Mit der Richtlinie zur Nachhaltigkeits­bericht­erstattung von Unternehmen (Corporate Sus­tainability Reporting Directive, CSRD) der Europäischen Union müssen Unternehmen nun dar­über Bericht erstatten, wie sich ihre Aktivitäten auf Umwelt, Gesellschaft und Unternehmensführung (ESG) auswirken. Dies ist eine große Veränderung und Unternehmen müssen Nachhaltigkeit zu einem Teil ihrer Pläne machen – und sie nicht nur als Randthema betrachten. Wenn man den Prinzipien der Doughnut Economy die Idee der „vierfachen Wesentlichkeit“ hinzufügt, bietet dieses neue Regelwerk sowohl Herausforderungen als auch Chancen für die Klebebandindustrie.
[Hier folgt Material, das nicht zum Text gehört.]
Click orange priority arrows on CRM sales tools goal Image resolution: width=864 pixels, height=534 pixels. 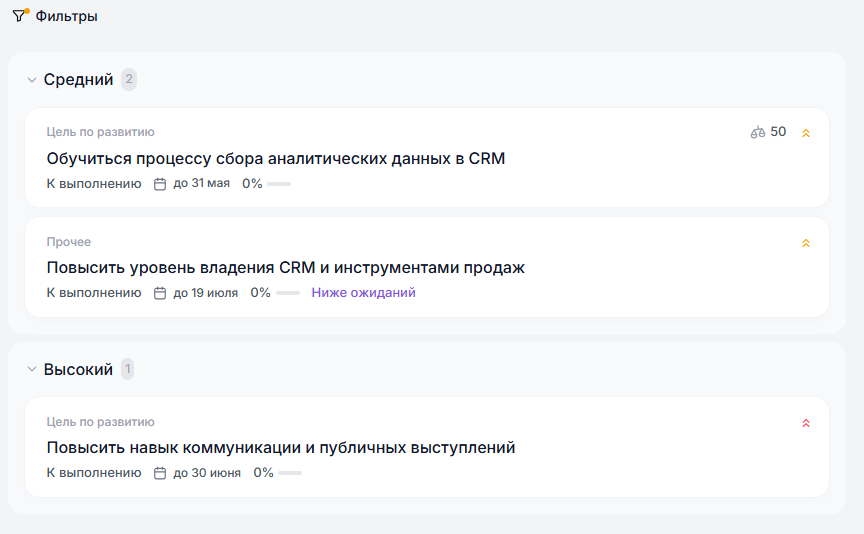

Die von Kate Raworth entwickelte „Doughnut-Ökonomie“ [1] ist ein Weg, um wirtschaftliche Aktivitäten mit den Grenzen der Ressourcen der Erde in Einklang zu bringen und die Grundbedürfnisse der Gesellschaft zu erfüllen. Für den Klebebandmarkt bedeutet dies, Produkte und Prozesse so zu verändern, dass sie innerhalb der ressourcenbedingten Grenzen der Erde liegen und die Bedürfnisse der Gesellschaft erfüllen. Mit der CSRD ist diese Idee keine Option mehr, sondern ein Muss, und ich empfehle, die hier vorgestellten Konzepte als Hilfe zu betrachten. Unternehmen müssen darlegen, wie sich ihre Geschäftstätigkeit auf diese Grenzen auswirkt und wie sie von ihnen beeinflusst wird. Die Richtlinie bringt Unternehmen dazu, über das reine Geldverdienen hinaus zu denken und sich auf umfassendere Nachhaltigkeitsthemen zu konzentrieren, was gut zum Doughnut-Modell passt.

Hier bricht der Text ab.